» **Exercise directions**
Print out each entry below exactly; do not carry over any image.

» **Excerpted data**
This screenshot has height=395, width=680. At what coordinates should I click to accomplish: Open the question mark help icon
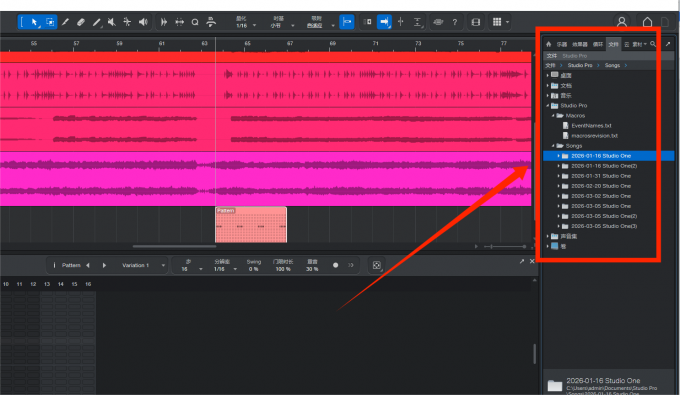point(454,22)
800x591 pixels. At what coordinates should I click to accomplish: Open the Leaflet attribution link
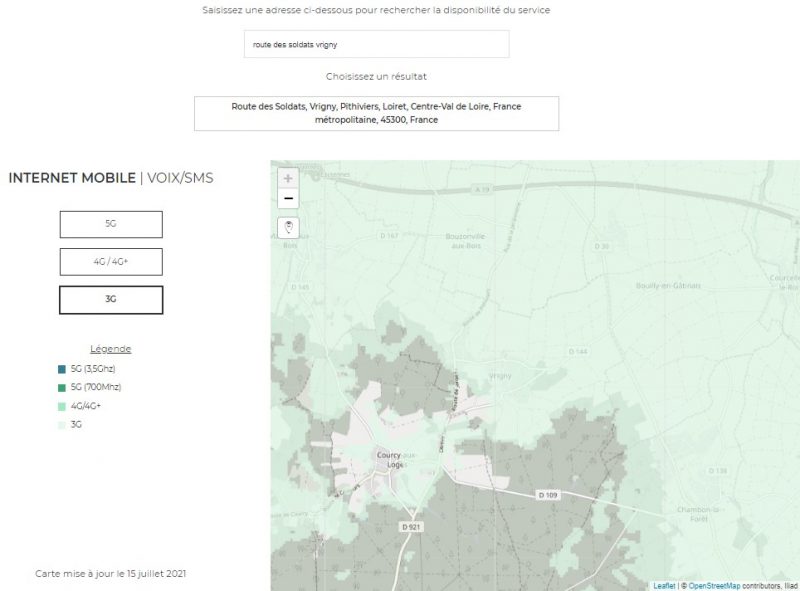664,585
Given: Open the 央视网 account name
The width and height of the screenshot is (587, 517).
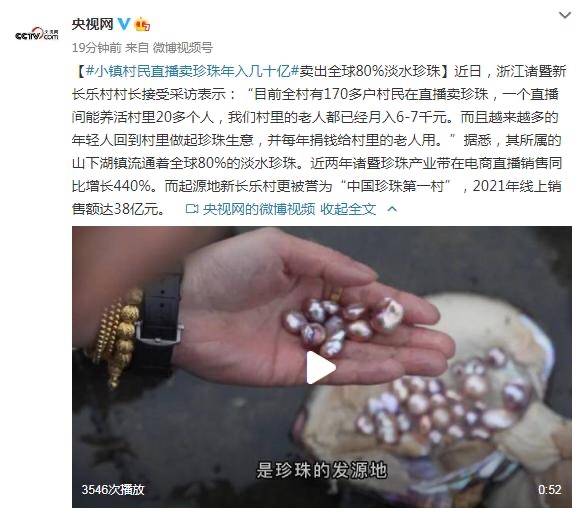Looking at the screenshot, I should coord(92,24).
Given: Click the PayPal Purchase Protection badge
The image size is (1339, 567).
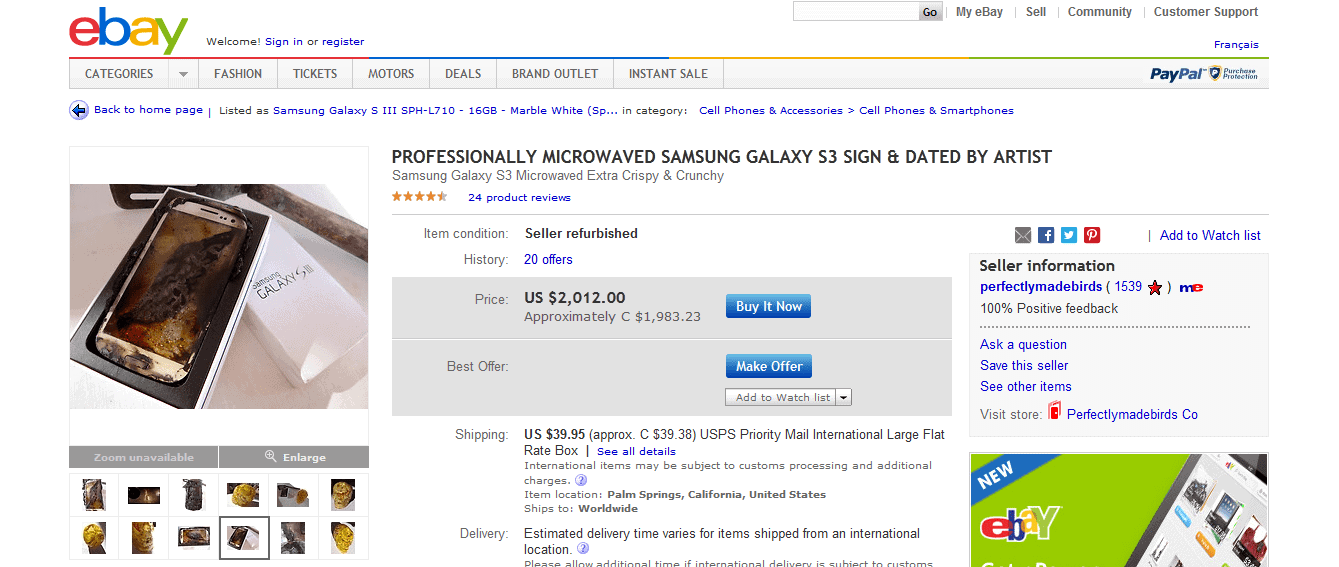Looking at the screenshot, I should [1203, 74].
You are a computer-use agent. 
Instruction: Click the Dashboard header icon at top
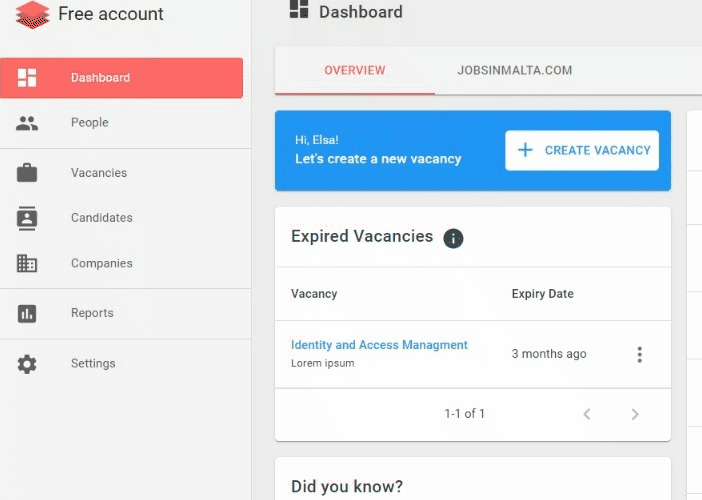pos(299,9)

» **Answer area**
This screenshot has height=395, width=680. At what coordinates should I click to accomplish: Open the question mark help icon
point(454,22)
800x591 pixels. At what coordinates should I click to accomplish: Open the Leaflet attribution link
664,585
Given: Open the 央视网 account name
The width and height of the screenshot is (587, 517).
Looking at the screenshot, I should coord(92,24).
Given: Click the PayPal Purchase Protection badge
The image size is (1339, 567).
Looking at the screenshot, I should [1203, 74].
You are a computer-use agent. 
Instruction: Click the Dashboard header icon at top
pos(299,9)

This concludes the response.